A different user interface for every conceivable 'single person' is of course not realistic. Designing for every persona (target group) comes closest to what is feasible. A persona paints a vivid picture of a user in the mind of the designer. As a result, the designer designs different user interfaces , one for each target group, each with its own mode. And that is precisely the pitfall of personas. It encourages modes and I see it happening more and more often.
A mode is a situation or context of software in which it responds differently to the same action from you than in other situations. In this case, the software responds differently to each target group. Modes in particular cause many problems in the area of usability. Think of users who change target groups and how difficult and expensive maintenance becomes.
A user simply switches from one target group to another and back or belongs to two target groups at the same time: a bricklayer on Werkspot (where he offers his service) seeks help (as a customer of a service) from a plumber in furnishing a bathroom. It is certain that users switch target groups without realizing it. Sometimes switching target groups takes longer.

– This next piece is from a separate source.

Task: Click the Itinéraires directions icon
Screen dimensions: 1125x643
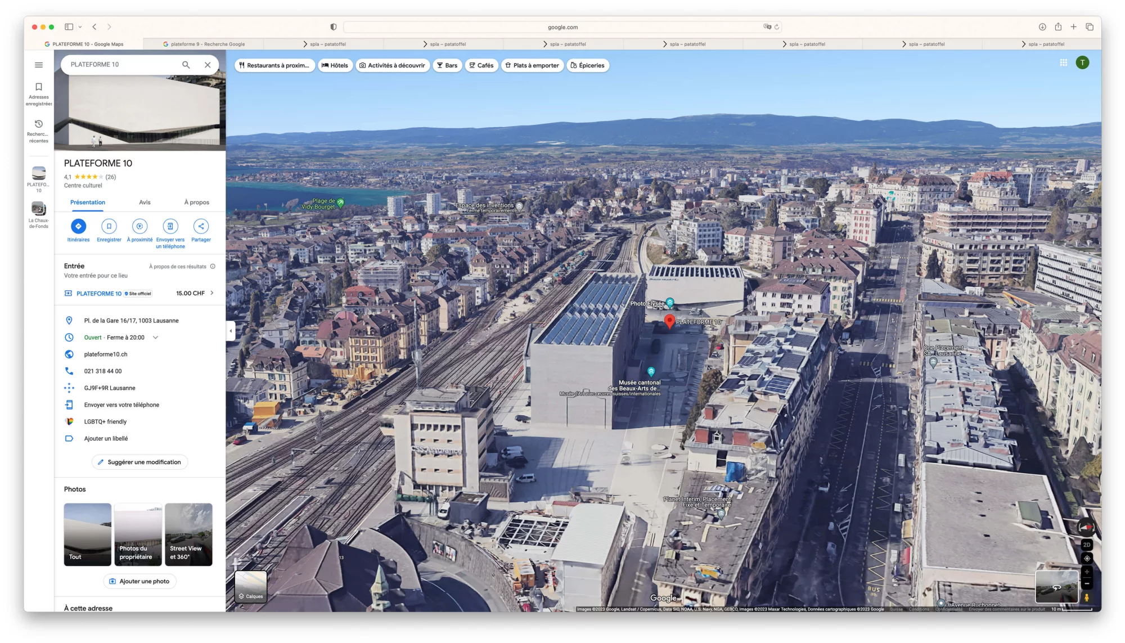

They change jobs or try to help someone else who does not fit into their target group.
work spot
Nothing is more annoying for the user than switching 'target group mode'. The user does not care which target group he is in, he wants to achieve his goal. He even gets annoyed by having to turkey phone data master a different user interface every time. Or worse: he can no longer choose a 'different target group'.
User interfaces for every persona is unsustainable
user interfaces personasThe problem is also that you develop user interfaces that you can no longer maintain in the long term. What do we do with a new target group? Should we split an existing target group? Is our definition of a target group still correct? Are we going to adjust the definition, which puts all target groups on a slippery slope?
Design user interfaces for goals
Goals don’t change that way. It could be that users no longer find the goal interesting and new users are looking for it. The user is aware of that. New customers choose you based on what they can achieve with your product, not whether they happen to fall within your defined target groups. For users, a goal is the core of your product. Users are carriers of goals.